«Di anni con il Sassuolo fino a oggi ne ho passati 35, ma 5 me li sono fatti interi con Eusebio. Un allenatore e un uomo eccezionale». Sembra quasi commosso Remo Morini quando parla di Di Francesco. 5 anni insieme non si dimenticano e Remo non vede l'ora che venga domenica per passare qualche ora col suo amico: «Quando era qui spesso cenava a casa mia, spero si fermi un po' per passare qualche ora insieme. È un uomo di grandissimi valori morali, l'ho capito subito che sarebbe arrivato in alto, vede le cose prima degli altri, è giustamente ambizioso, ero sicuro che avrebbe fatto così bene».

La prima volta che lo vide fu su una panchina avversaria:
«Lui allenava il Pescara, io ero al fianco di Gregucci, perdemmo, e mi colpirono già allora il suo comportamento signorile e la sua determinazione in panchina».

Con la bonomia tipica degli emiliani, Morini apre l'album dei ricordi:
«Ammiro e apprezzo tutta la sua famiglia, Federico che sento spesso, gli altri figli, il babbo Arnaldo, la mamma Silvana. Una famiglia tradizionale, con i valori di una volta».

Difetti di Eusebio?
«Vabbè, è un rompicog... Quando mangia per esempio sottolinea sempre gli ingredienti di ogni alimento... Ma è una ottima forchetta. Va matto per i tortelli, ma anche la carne e i dolci... Il tiramisù, soprattutto».

E da allenatore?
«È un accentratore, attento anche ai minimi dettagli. Controlla tutto, ma fa bene. Impossibile volergli male».

Con la gente che rapporto aveva?
«Lo adorano tutti, viveva molto la città, sin dal mattino lo si vedeva al bar a far colazione, aveva sempre una parola buona per tutti, parlava e scherzava con chiunque. Era perfettamente integrato con la gente. Vedrai che festa gli faranno».

E al di fuori dell'ambito calcistico quali erano le sue passioni?
«Quando stavamo insieme a cena, magari con le mogli, non parlavamo mai di calcio. Io amo le macchine e le moto, magari parlavamo di motori. Sono anche andato a casa sua a Pescara, un'estate. In moto. Ma è un ricordo bellissimo legato però a una successiva vicenda tristissima. Passai due giorni tra il Gran Sasso e Campo Imperatore in moto con suo cognato, Carmine, che aveva sposato la sorella della moglie di Eusebio. Una persona meravigliosa. Purtroppo venti giorni dopo quella bella gita Carmine ebbe un infarto e morì. Fu una tragedia, Eusebio era legatissimo a lui. Era lui peraltro che teneva in ordine casa sua a Pescara quando lui stava a Sassuolo».

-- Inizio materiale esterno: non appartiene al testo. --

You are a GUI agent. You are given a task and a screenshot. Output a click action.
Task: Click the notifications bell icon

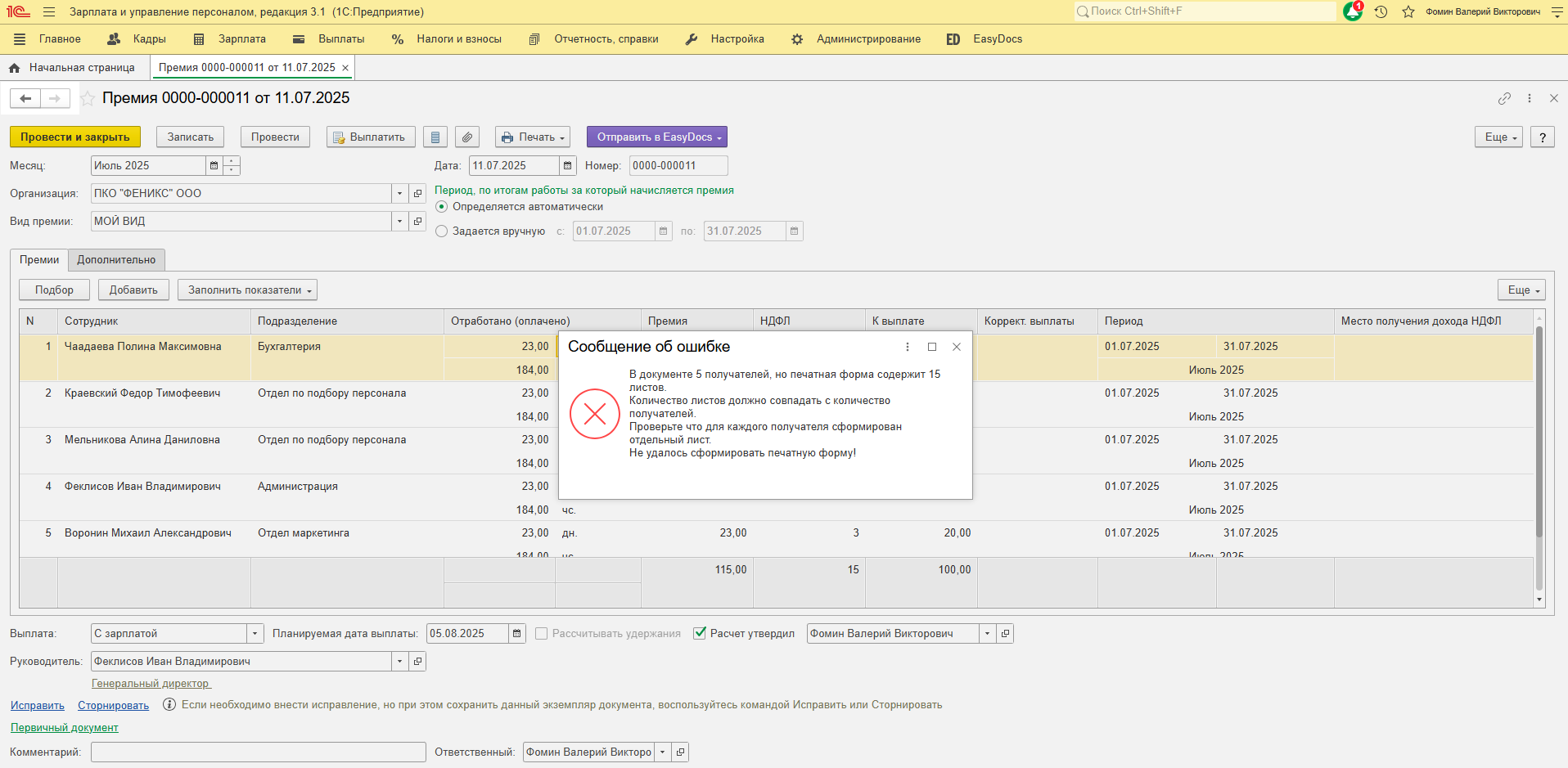(1352, 12)
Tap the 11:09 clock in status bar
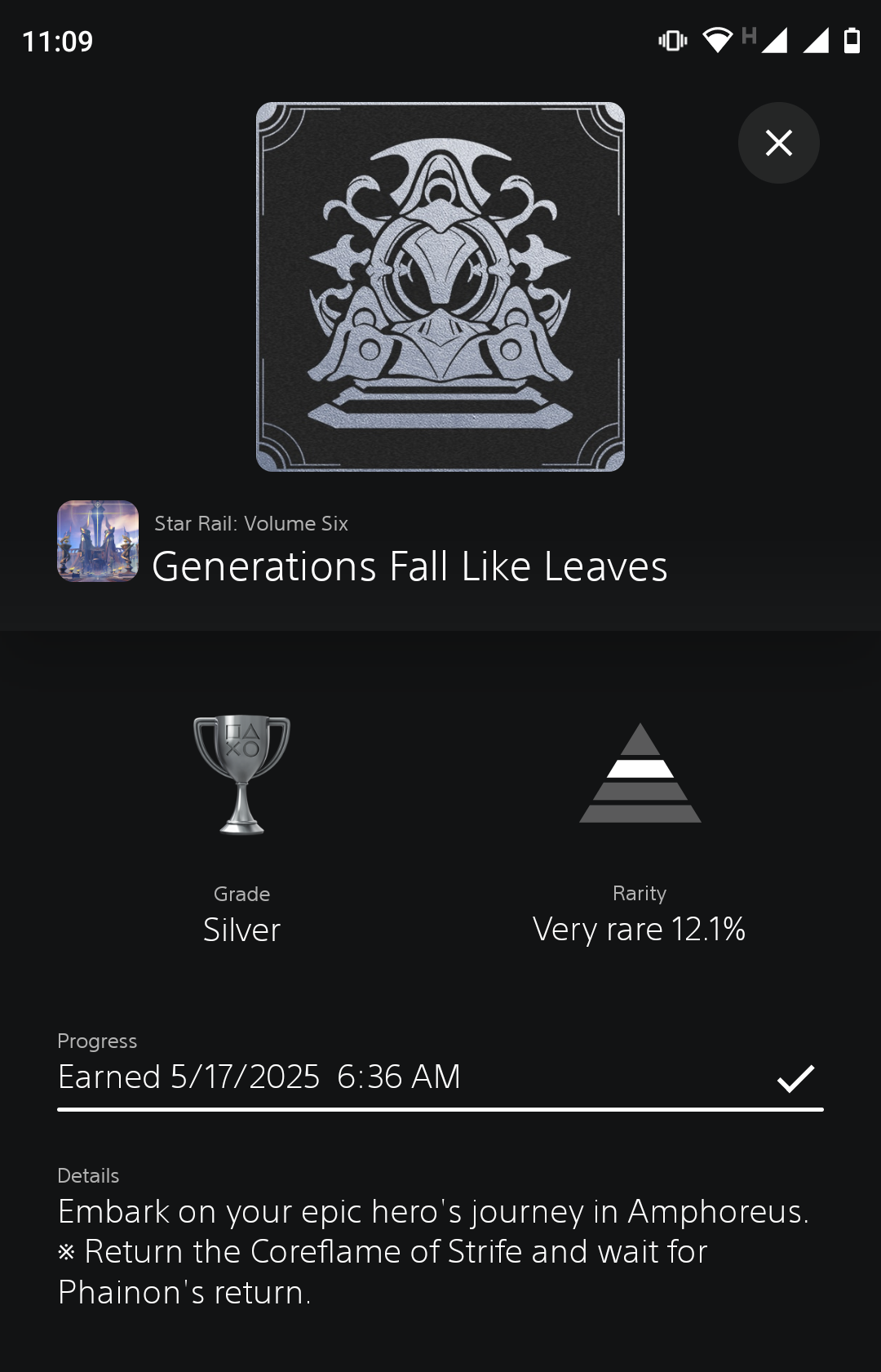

Meglio tornare al calcio, e a quel momento triste vissuto nei giorni dell'esonero poi rientrato dopo poche settimane:
«Fu un trauma per tutti, il dottor Squinzi volle dare una scossa ad una squadra che sembrava bloccata. L'ultimo giorno a Sassuolo venne a casa mia con la moglie, pranzammo e poi alle 15 partì e andò via, commosso».

Squinzi chiamò Malesani che dopo cinque sconfitte consecutive fu rimosso dall'incarico e Di Francesco tornò con diverse motivazioni:
«Richiamarlo fu la nostra fortuna e probabilmente anche la sua. Tornando cambiò alcune cose, ripensò agli errori commessi e a quelli delle persone vicine alla squadra. E la festa per quella salvezza a fine stagione fu emozionante, quasi come quella della promozione».

La promozione in A è il ricordo al quale Remo è più legato:
«Il Livorno lottò con noi fino all'ultimo minuto, nelle partite precedenti perdemmo diverse possibilità favorevoli, sembrava una maledizione. Poi arrivò quel gol, fu una gioia intensa. Ma fu bellissima anche la corsa in Europa League, battere l'Athletic Bilbao fu un'impresa forse superiore a quella fatta con la Roma col Barcellona...».

Il calcio è fatto di punti di vista. Solo Di Francesco mette d'accordo tutti.